# [AIM]
Pick out and copy every line of the records that contains the string "Click", treating uppercase and lowercase letters as different.

# [GIVEN RECORDS]

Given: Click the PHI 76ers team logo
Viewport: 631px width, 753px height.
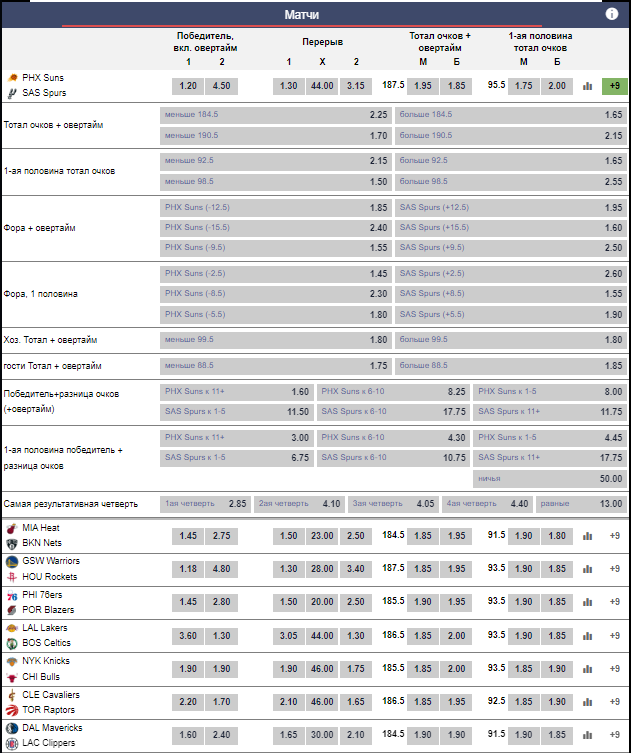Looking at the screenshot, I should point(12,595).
---
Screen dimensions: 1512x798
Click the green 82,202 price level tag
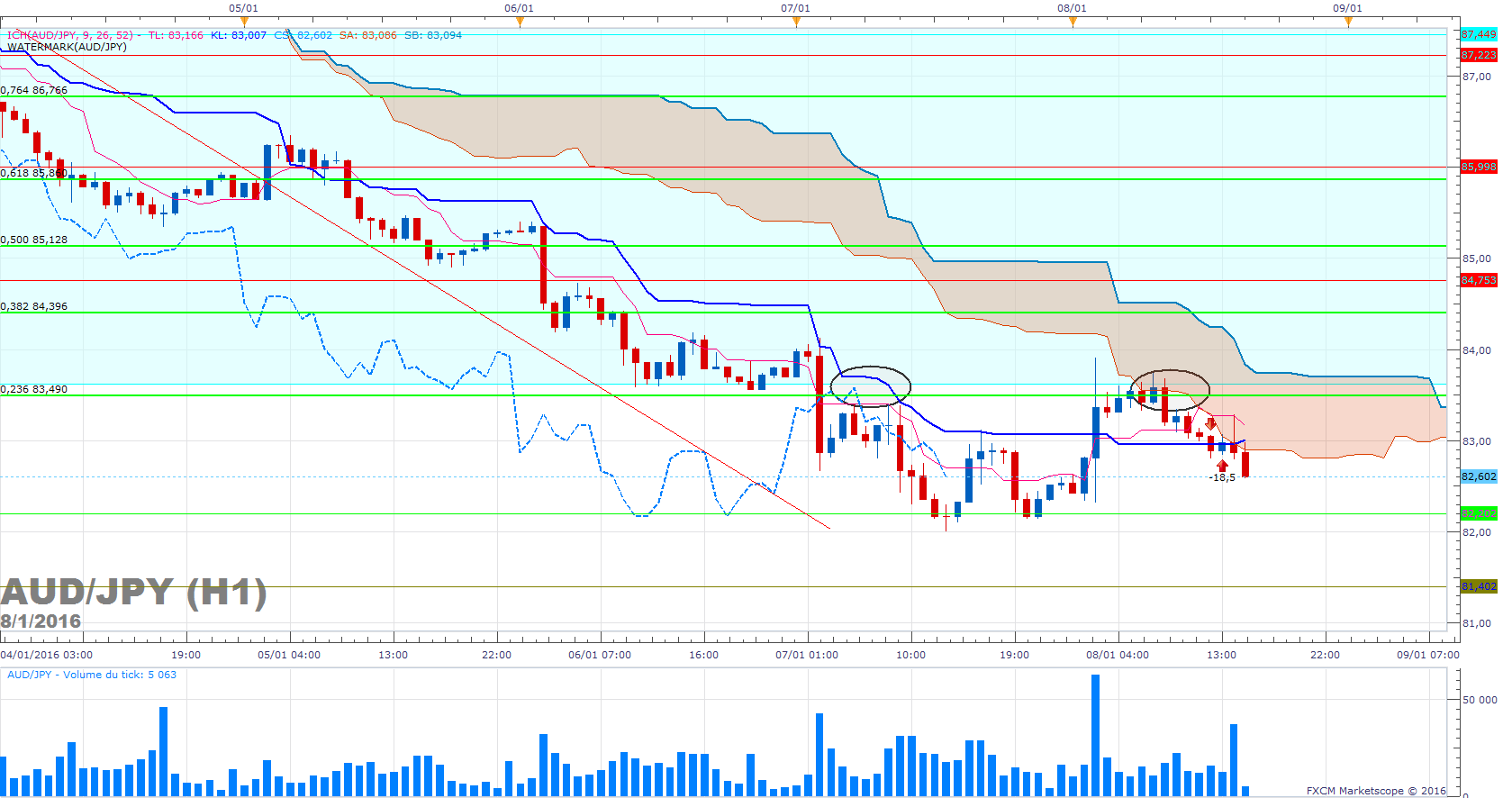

# [TASK SOLUTION]
Given: Click the PHI 76ers team logo
Click the green 82,202 price level tag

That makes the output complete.